American television writer and producer

Erik Oleson is an American television writer and producer. He is best known for being the showrunner and executive producer of the second season of Amazon Prime Video's Carnival Row, and the critically acclaimed third and final season of Marvel's Daredevil on Netflix.

He also served as Head Writer and Executive Producer of the second season of Amazon's original series The Man in the High Castle, which garnered Oleson a USC Scripter Award Nomination in 2017.

== Early life ==
Oleson grew up in Clifton, Virginia and is the son of Peter C. Oleson, a former assistant director of the Defense Intelligence Agency. Growing up the son of an intelligence official had a profound impact on the types of stories Oleson would go on to write.

Oleson got his first real break at age 13, when James L. Brooks' Broadcast News filmed on location in his Virginia hometown. He snuck onto the set and the crew, taken by his enthusiasm for filmmaking, made him a set mascot. Oleson then went on to work on the production crews of numerous feature films as well as being a working commercials director while attending the film program at New York University Tisch School of the Arts, from which he graduated in 1995.

==Career==
Prior to breaking in as a writer, Oleson was a professional reader for luminaries including Kathleen Kennedy, Chris Columbus and Jeffrey Katzenberg.

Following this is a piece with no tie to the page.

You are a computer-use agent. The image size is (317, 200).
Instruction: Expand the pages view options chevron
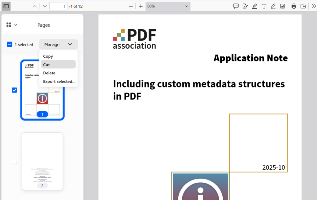point(15,25)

His first writing credit was on the Canadian/American drama Andromeda. Oleson went on to write for such series as The Agency, Jack & Bobby, E-Ring, Kings, Chase, The Mob Doctor, Crisis, Unforgettable, Arrow, and The Man in the High Castle.

===Daredevil===
In October 2017, it was reported that Oleson would serve as the showrunner for season 3 of Daredevil. The review aggregator website Rotten Tomatoes reported a 97% approval rating based on 65 reviews, with an average rating of 8.10/10.

Oleson was working on the show's fourth season before its abrupt cancellation.

=== Carnival Row ===
In October 2019, it was announced that Oleson would be stepping in as showrunner and executive producer of the second season of Carnival Row, set to premiere on Amazon Prime Video February 17, 2023.

=== CrimeThink ===
In March 2022, Deadline Hollywood announced that Oleson launched his own production company, CrimeThink, with executive Paul Shapiro serving as Head of Content for the company.